- Requirement 1: Summarize the article on "Top Chef: Las Vegas" in two sentences.
- Requirement 2: Carry on the "Top Chef: Las Vegas" update from its last sentence.

- Provided passage:
--- START ---

'Top Chef: Las Vegas' update

November 19, 2009|By CRYSTAL SCHELLE

"Top Chef: Las Vegas" has pared down from its original 17 "chef-testants" to just four -- two of whom are named Voltaggio.

Frederick, Md., natives and brothers Bryan Voltaggio, 33, and Michael Voltaggio, 30, have a greater chance at being the last two fighting for the Top Chef title, despite neither winning the quickfire or the elimination challenges in this week's episode.

Bryan Voltaggio of Urbana, Md., is chef and partner of Volt Restaurant in downtown Frederick, Md. Michael Voltaggio, 30, is chef de cuisine at The Dining Room, Langham Huntington Hotel & Spa in Los Angeles

Wednesday night's episode found the chefs in their final competition in Las Vegas. In the quickfire challenge, the chefs had to come up with their own version of Gavin Kaysen's winning dish in the Bocuse d'Or competition.


The Bocuse d'Or was characterized by the chefs as the culinary world's version of the Olympics. It's an international cooking competition during which chefs prepare one fish dish, one meat dish and an elaborate garnish, all served on a mirror-topped platter. The chefs must then plate each dish for the judges.

Kaysen, a rising star who represented the United States, won with a dish that put a protein inside a second protein, and that arrangement inside a third protein. The "Top Chef" chef-testants were asked to do the same.

Bryan Voltaggio said he was comfortable going into the competition. He served up a rack of lamb and merguez sausage wrapped in caul fat.

Michael Voltaggio served up poultry terrine chicken with turkey and bacon mousseline.

But it was Jennifer Carroll's seafood version that won her the quickfire as well as 30 extra minutes to cook in the elimination round.

For the elimination round, the chefs had to compete in a mini-version of the traditional Bocuse d'Or. They had to choose one protein -- either lamb or salmon -- and two garnishes. They were judged on taste, creativity and execution.

--- END ---

Stored records:
--- START ---

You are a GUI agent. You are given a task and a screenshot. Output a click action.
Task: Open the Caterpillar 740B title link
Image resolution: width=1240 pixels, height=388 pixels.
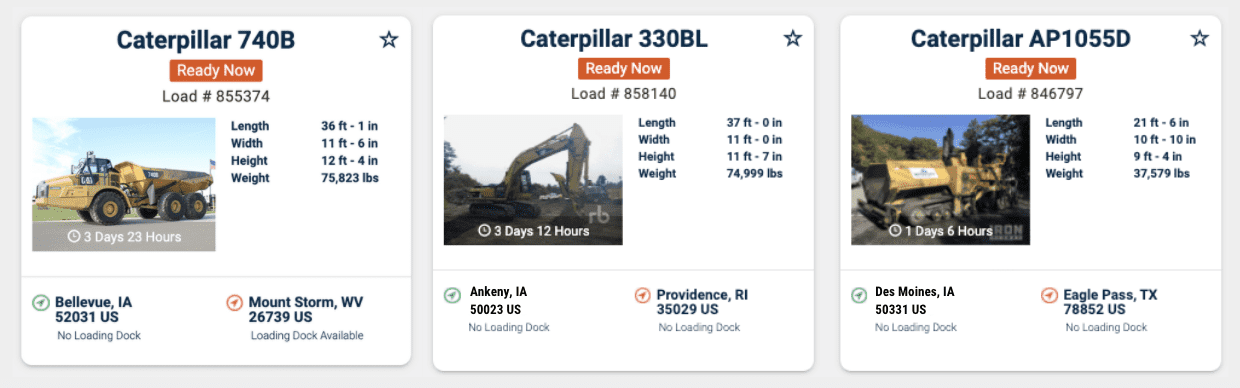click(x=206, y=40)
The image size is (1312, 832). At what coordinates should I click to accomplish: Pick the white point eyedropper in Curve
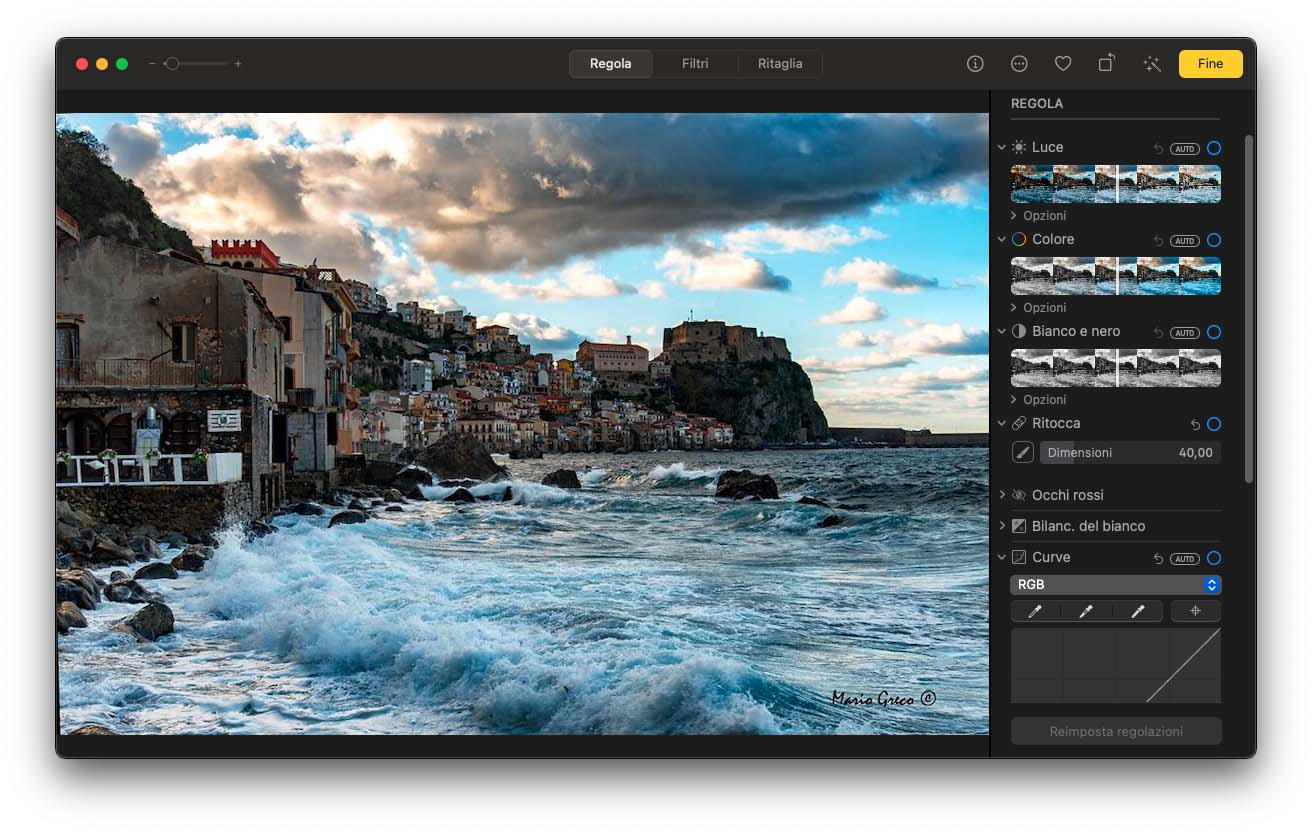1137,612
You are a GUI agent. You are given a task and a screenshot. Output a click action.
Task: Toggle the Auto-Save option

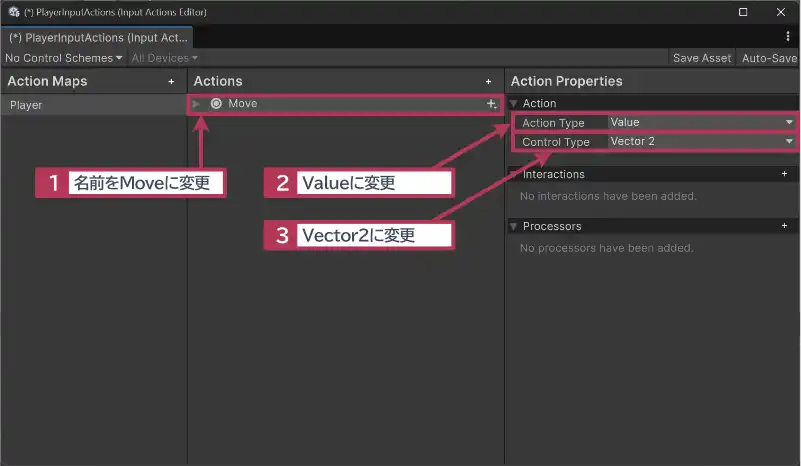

--- END ---

- Answer 1: "Top Chef: Las Vegas" has narrowed its field from 17 chef-testants to four, including Frederick, Md., brothers Bryan and Michael Voltaggio, though neither won this week's quickfire or elimination challenge. The quickfire asked the chefs to make their own version of Gavin Kaysen's Bocuse d'Or-winning dish of proteins nested inside one another, and Jennifer Carroll won it with a seafood version that earned her 30 extra minutes in an elimination round staged as a mini Bocuse d'Or.

- Answer 2:
And they had to serve their dishes among 12 of the most respected chefs in the world, including the founder of the Bocuse d'Or, Paul Bocuse.

"They are true technicians of food, so it's going to be pretty hard for them not to find something wrong," Bryan said.

Bryan Voltaggio served a crusted lamb loin with lamb shank crepinette and orzo au gratin. Michael served salmon with cauliflower chickpea tart and zucchini tzatziki.

Bryan won praise for his platter, but the judges felt the lamb wasn't cooked properly.

"If he would have been given more time, it would have been a different dish," Bouce said.

The judges said Michael Voltaggio's dish lacked harmony. And he was criticized for saying he had a Mediterranean theme when he used caviar in his dish.

Kevin Gillespie, about whom Michael had said, "(He) makes the food I cook on my day off," won for his simple approach to the competition. Gillespie won $30,000, plus a chance to train for the 2011 Bocuse d'Or.

It was Eli Kirshtein who was asked to pack his knives and go and gave a tearful good-bye.

Next week's "Top Chef" is a rerun.

The finale will run in two parts, the first airing at 10 p.m. Wednesday, Dec. 2, on Bravo.